Task to complete: Return the data. Every word must match.

Information supplied section start

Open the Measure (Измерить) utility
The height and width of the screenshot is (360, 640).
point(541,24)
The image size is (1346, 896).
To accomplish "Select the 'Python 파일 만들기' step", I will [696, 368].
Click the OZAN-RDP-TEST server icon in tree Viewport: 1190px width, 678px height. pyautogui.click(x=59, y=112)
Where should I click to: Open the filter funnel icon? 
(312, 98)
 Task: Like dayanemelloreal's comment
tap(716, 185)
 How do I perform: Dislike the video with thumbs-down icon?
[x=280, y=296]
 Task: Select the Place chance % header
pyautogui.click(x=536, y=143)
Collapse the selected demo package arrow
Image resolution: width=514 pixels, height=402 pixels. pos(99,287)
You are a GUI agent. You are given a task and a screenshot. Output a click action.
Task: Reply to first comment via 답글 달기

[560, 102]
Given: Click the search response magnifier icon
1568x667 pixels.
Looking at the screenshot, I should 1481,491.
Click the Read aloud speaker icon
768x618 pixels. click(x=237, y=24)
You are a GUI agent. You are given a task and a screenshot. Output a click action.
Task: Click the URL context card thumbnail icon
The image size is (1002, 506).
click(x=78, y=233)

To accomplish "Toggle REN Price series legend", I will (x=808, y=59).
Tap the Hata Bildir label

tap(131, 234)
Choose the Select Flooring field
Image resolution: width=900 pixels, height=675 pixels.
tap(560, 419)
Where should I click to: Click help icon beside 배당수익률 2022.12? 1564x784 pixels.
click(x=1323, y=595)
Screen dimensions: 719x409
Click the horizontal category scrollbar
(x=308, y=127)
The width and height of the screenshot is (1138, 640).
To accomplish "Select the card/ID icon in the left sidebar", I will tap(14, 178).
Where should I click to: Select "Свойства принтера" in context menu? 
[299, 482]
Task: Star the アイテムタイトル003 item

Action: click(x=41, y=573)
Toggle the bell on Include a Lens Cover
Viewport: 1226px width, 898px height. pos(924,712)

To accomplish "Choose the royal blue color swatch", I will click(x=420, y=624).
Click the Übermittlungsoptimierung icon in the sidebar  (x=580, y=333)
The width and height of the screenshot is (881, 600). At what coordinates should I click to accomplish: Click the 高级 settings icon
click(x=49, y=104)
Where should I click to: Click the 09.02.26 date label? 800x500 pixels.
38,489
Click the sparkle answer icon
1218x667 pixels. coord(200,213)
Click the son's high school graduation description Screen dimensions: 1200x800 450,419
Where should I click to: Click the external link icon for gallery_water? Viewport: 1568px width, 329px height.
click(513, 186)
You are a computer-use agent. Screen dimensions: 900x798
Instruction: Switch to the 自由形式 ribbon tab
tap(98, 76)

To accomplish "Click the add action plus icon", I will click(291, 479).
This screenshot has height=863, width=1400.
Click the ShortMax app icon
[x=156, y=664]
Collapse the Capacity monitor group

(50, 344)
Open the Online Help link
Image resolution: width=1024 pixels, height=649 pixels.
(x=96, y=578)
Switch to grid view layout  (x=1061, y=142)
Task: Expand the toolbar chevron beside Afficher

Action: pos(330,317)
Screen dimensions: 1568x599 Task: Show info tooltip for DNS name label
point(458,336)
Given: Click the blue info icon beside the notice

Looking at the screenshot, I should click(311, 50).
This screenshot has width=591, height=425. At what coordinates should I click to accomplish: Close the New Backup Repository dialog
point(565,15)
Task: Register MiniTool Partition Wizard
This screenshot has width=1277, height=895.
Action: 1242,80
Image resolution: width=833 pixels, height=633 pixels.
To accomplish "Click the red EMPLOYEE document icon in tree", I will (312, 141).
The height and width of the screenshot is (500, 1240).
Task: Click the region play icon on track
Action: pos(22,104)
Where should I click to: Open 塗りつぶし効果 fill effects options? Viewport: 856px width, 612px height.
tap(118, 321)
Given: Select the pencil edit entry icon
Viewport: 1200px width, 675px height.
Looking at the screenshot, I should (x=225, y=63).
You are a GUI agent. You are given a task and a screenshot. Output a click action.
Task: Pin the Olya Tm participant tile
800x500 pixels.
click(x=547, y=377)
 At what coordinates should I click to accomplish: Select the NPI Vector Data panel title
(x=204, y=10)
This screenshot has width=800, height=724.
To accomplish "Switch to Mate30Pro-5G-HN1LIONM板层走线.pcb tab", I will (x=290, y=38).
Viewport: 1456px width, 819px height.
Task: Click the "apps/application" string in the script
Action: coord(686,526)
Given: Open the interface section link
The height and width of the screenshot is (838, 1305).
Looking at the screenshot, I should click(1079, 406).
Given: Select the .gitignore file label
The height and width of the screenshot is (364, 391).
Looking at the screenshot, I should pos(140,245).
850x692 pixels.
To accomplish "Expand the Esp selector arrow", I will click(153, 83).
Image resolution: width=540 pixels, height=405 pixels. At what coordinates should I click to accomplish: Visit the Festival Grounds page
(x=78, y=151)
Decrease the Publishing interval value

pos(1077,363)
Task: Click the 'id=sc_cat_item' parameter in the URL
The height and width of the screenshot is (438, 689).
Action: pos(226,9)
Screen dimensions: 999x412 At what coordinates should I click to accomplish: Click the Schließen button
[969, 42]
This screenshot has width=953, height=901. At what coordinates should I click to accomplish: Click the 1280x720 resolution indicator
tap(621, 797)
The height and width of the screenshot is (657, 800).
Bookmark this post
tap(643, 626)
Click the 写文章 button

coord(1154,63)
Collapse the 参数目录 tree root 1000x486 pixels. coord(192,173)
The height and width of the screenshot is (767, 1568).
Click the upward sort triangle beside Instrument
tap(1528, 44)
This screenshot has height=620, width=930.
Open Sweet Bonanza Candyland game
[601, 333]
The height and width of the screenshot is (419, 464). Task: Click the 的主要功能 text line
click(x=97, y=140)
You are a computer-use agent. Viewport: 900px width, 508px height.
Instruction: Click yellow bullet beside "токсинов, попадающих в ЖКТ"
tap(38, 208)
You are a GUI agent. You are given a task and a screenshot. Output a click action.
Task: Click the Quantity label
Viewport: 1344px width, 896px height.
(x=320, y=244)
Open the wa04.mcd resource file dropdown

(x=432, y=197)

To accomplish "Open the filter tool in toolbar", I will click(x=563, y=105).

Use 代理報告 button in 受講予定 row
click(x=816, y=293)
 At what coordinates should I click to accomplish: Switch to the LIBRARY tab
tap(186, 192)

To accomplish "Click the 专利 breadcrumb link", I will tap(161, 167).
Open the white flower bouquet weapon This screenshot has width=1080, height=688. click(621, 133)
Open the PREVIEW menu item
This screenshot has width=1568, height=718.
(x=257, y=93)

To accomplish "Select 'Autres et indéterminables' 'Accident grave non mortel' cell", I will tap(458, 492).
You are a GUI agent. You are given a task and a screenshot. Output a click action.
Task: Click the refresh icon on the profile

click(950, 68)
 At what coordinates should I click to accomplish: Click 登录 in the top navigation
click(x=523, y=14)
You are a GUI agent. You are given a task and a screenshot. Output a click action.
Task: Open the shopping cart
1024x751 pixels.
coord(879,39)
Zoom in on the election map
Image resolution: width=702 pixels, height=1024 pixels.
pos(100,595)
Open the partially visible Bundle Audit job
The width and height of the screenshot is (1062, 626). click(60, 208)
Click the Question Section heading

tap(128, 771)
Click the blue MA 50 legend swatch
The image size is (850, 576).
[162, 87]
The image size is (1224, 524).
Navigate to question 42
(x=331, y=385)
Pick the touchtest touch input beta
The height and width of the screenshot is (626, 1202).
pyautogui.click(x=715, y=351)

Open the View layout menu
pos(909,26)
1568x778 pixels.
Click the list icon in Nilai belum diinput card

Information supplied section end

Task output:
Open the Measure (Измерить) utility
The height and width of the screenshot is (360, 640).
point(541,24)
The image size is (1346, 896).
To accomplish "Select the 'Python 파일 만들기' step", I will [696, 368].
Click the OZAN-RDP-TEST server icon in tree Viewport: 1190px width, 678px height. pyautogui.click(x=59, y=112)
Where should I click to: Open the filter funnel icon? 
(312, 98)
 Task: Like dayanemelloreal's comment
tap(716, 185)
 How do I perform: Dislike the video with thumbs-down icon?
[x=280, y=296]
 Task: Select the Place chance % header
pyautogui.click(x=536, y=143)
Collapse the selected demo package arrow
Image resolution: width=514 pixels, height=402 pixels. pos(99,287)
You are a GUI agent. You are given a task and a screenshot. Output a click action.
Task: Reply to first comment via 답글 달기

[560, 102]
Given: Click the search response magnifier icon
1568x667 pixels.
Looking at the screenshot, I should 1481,491.
Click the Read aloud speaker icon
768x618 pixels. click(x=237, y=24)
You are a GUI agent. You are given a task and a screenshot. Output a click action.
Task: Click the URL context card thumbnail icon
The image size is (1002, 506).
click(x=78, y=233)

To accomplish "Toggle REN Price series legend", I will (x=808, y=59).
Tap the Hata Bildir label

tap(131, 234)
Choose the Select Flooring field
Image resolution: width=900 pixels, height=675 pixels.
tap(560, 419)
Where should I click to: Click help icon beside 배당수익률 2022.12? 1564x784 pixels.
click(x=1323, y=595)
Screen dimensions: 719x409
Click the horizontal category scrollbar
(x=308, y=127)
The width and height of the screenshot is (1138, 640).
To accomplish "Select the card/ID icon in the left sidebar", I will tap(14, 178).
Where should I click to: Select "Свойства принтера" in context menu? 
[299, 482]
Task: Star the アイテムタイトル003 item

Action: click(x=41, y=573)
Toggle the bell on Include a Lens Cover
Viewport: 1226px width, 898px height. pos(924,712)

To accomplish "Choose the royal blue color swatch", I will click(x=420, y=624).
Click the Übermittlungsoptimierung icon in the sidebar  (x=580, y=333)
The width and height of the screenshot is (881, 600). At what coordinates should I click to accomplish: Click the 高级 settings icon
click(x=49, y=104)
Where should I click to: Click the 09.02.26 date label? 800x500 pixels.
38,489
Click the sparkle answer icon
1218x667 pixels. coord(200,213)
Click the son's high school graduation description Screen dimensions: 1200x800 450,419
Where should I click to: Click the external link icon for gallery_water? Viewport: 1568px width, 329px height.
click(513, 186)
You are a computer-use agent. Screen dimensions: 900x798
Instruction: Switch to the 自由形式 ribbon tab
tap(98, 76)

To accomplish "Click the add action plus icon", I will click(291, 479).
This screenshot has height=863, width=1400.
Click the ShortMax app icon
[x=156, y=664]
Collapse the Capacity monitor group

(50, 344)
Open the Online Help link
Image resolution: width=1024 pixels, height=649 pixels.
(x=96, y=578)
Switch to grid view layout  (x=1061, y=142)
Task: Expand the toolbar chevron beside Afficher

Action: pos(330,317)
Screen dimensions: 1568x599 Task: Show info tooltip for DNS name label
point(458,336)
Given: Click the blue info icon beside the notice

Looking at the screenshot, I should click(311, 50).
This screenshot has width=591, height=425. At what coordinates should I click to accomplish: Close the New Backup Repository dialog
point(565,15)
Task: Register MiniTool Partition Wizard
This screenshot has width=1277, height=895.
Action: 1242,80
Image resolution: width=833 pixels, height=633 pixels.
To accomplish "Click the red EMPLOYEE document icon in tree", I will (312, 141).
The height and width of the screenshot is (500, 1240).
Task: Click the region play icon on track
Action: pos(22,104)
Where should I click to: Open 塗りつぶし効果 fill effects options? Viewport: 856px width, 612px height.
tap(118, 321)
Given: Select the pencil edit entry icon
Viewport: 1200px width, 675px height.
Looking at the screenshot, I should (x=225, y=63).
You are a GUI agent. You are given a task and a screenshot. Output a click action.
Task: Pin the Olya Tm participant tile
800x500 pixels.
click(x=547, y=377)
 At what coordinates should I click to accomplish: Select the NPI Vector Data panel title
(x=204, y=10)
This screenshot has width=800, height=724.
To accomplish "Switch to Mate30Pro-5G-HN1LIONM板层走线.pcb tab", I will (x=290, y=38).
Viewport: 1456px width, 819px height.
Task: Click the "apps/application" string in the script
Action: coord(686,526)
Given: Open the interface section link
The height and width of the screenshot is (838, 1305).
Looking at the screenshot, I should click(1079, 406).
Given: Select the .gitignore file label
The height and width of the screenshot is (364, 391).
Looking at the screenshot, I should pos(140,245).
850x692 pixels.
To accomplish "Expand the Esp selector arrow", I will click(153, 83).
Image resolution: width=540 pixels, height=405 pixels. At what coordinates should I click to accomplish: Visit the Festival Grounds page
(x=78, y=151)
Decrease the Publishing interval value

pos(1077,363)
Task: Click the 'id=sc_cat_item' parameter in the URL
The height and width of the screenshot is (438, 689).
Action: pos(226,9)
Screen dimensions: 999x412 At what coordinates should I click to accomplish: Click the Schließen button
[969, 42]
This screenshot has width=953, height=901. At what coordinates should I click to accomplish: Click the 1280x720 resolution indicator
tap(621, 797)
The height and width of the screenshot is (657, 800).
Bookmark this post
tap(643, 626)
Click the 写文章 button

coord(1154,63)
Collapse the 参数目录 tree root 1000x486 pixels. coord(192,173)
The height and width of the screenshot is (767, 1568).
Click the upward sort triangle beside Instrument
tap(1528, 44)
This screenshot has height=620, width=930.
Open Sweet Bonanza Candyland game
[601, 333]
The height and width of the screenshot is (419, 464). Task: Click the 的主要功能 text line
click(x=97, y=140)
You are a computer-use agent. Viewport: 900px width, 508px height.
Instruction: Click yellow bullet beside "токсинов, попадающих в ЖКТ"
tap(38, 208)
You are a GUI agent. You are given a task and a screenshot. Output a click action.
Task: Click the Quantity label
Viewport: 1344px width, 896px height.
(x=320, y=244)
Open the wa04.mcd resource file dropdown

(x=432, y=197)

To accomplish "Open the filter tool in toolbar", I will click(x=563, y=105).

Use 代理報告 button in 受講予定 row
click(x=816, y=293)
 At what coordinates should I click to accomplish: Switch to the LIBRARY tab
tap(186, 192)

To accomplish "Click the 专利 breadcrumb link", I will tap(161, 167).
Open the white flower bouquet weapon This screenshot has width=1080, height=688. click(621, 133)
Open the PREVIEW menu item
This screenshot has width=1568, height=718.
(x=257, y=93)

To accomplish "Select 'Autres et indéterminables' 'Accident grave non mortel' cell", I will tap(458, 492).
You are a GUI agent. You are given a task and a screenshot. Output a click action.
Task: Click the refresh icon on the profile

click(950, 68)
 At what coordinates should I click to accomplish: Click 登录 in the top navigation
click(x=523, y=14)
You are a GUI agent. You are given a task and a screenshot. Output a click action.
Task: Open the shopping cart
1024x751 pixels.
coord(879,39)
Zoom in on the election map
Image resolution: width=702 pixels, height=1024 pixels.
pos(100,595)
Open the partially visible Bundle Audit job
The width and height of the screenshot is (1062, 626). click(60, 208)
Click the Question Section heading

tap(128, 771)
Click the blue MA 50 legend swatch
The image size is (850, 576).
[162, 87]
The image size is (1224, 524).
Navigate to question 42
(x=331, y=385)
Pick the touchtest touch input beta
The height and width of the screenshot is (626, 1202).
pyautogui.click(x=715, y=351)

Open the View layout menu
pos(909,26)
1568x778 pixels.
Click the list icon in Nilai belum diinput card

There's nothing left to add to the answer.